**PROBLEM REQUIREMENTS**: Can you rewrite all the records below, substituting "image" for "screenshot" and leaving everything else unchanged? Omit the pictures.

**EXTRACTED INFORMATION**:
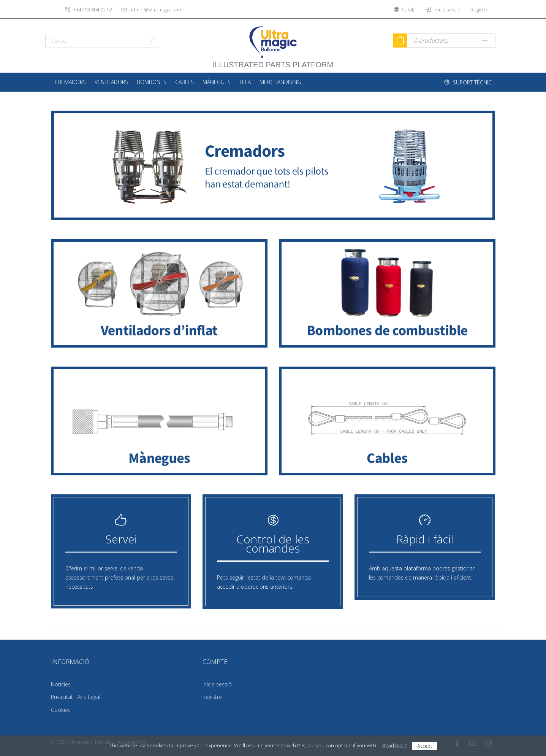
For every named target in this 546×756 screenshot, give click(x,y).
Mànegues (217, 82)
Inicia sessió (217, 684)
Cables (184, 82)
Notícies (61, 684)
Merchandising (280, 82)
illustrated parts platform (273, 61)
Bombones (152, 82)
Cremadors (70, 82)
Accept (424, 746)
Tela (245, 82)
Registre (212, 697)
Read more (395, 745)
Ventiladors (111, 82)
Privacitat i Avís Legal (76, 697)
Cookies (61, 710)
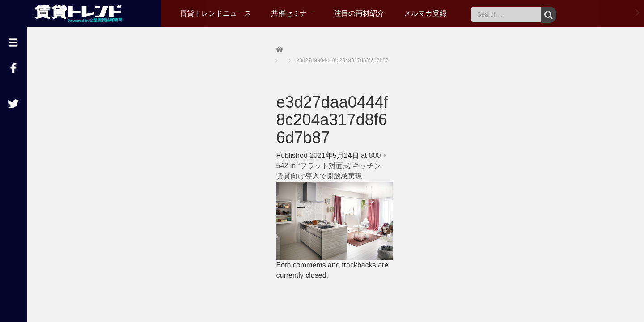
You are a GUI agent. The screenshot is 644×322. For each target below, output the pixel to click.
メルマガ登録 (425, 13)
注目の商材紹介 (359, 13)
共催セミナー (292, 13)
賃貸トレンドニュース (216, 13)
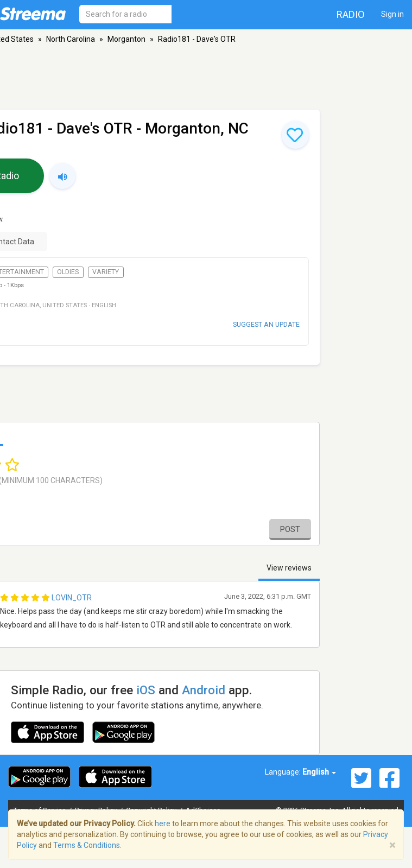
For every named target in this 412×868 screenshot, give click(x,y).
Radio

**FULL ANSWER**:
For every named target in this 546×756 image, give click(x,y).
Mànegues (217, 82)
Inicia sessió (217, 684)
Cables (184, 82)
Notícies (61, 684)
Merchandising (280, 82)
illustrated parts platform (273, 61)
Bombones (152, 82)
Cremadors (70, 82)
Accept (424, 746)
Tela (245, 82)
Registre (212, 697)
Read more (395, 745)
Ventiladors (111, 82)
Privacitat i Avís Legal (76, 697)
Cookies (61, 710)
You are a GUI agent. The image is 644×322. For each target below, output the pixel to click.
メルマガ登録 (425, 13)
注目の商材紹介 (359, 13)
共催セミナー (292, 13)
賃貸トレンドニュース (216, 13)
For every named target in this 412×868 image, give click(x,y).
Radio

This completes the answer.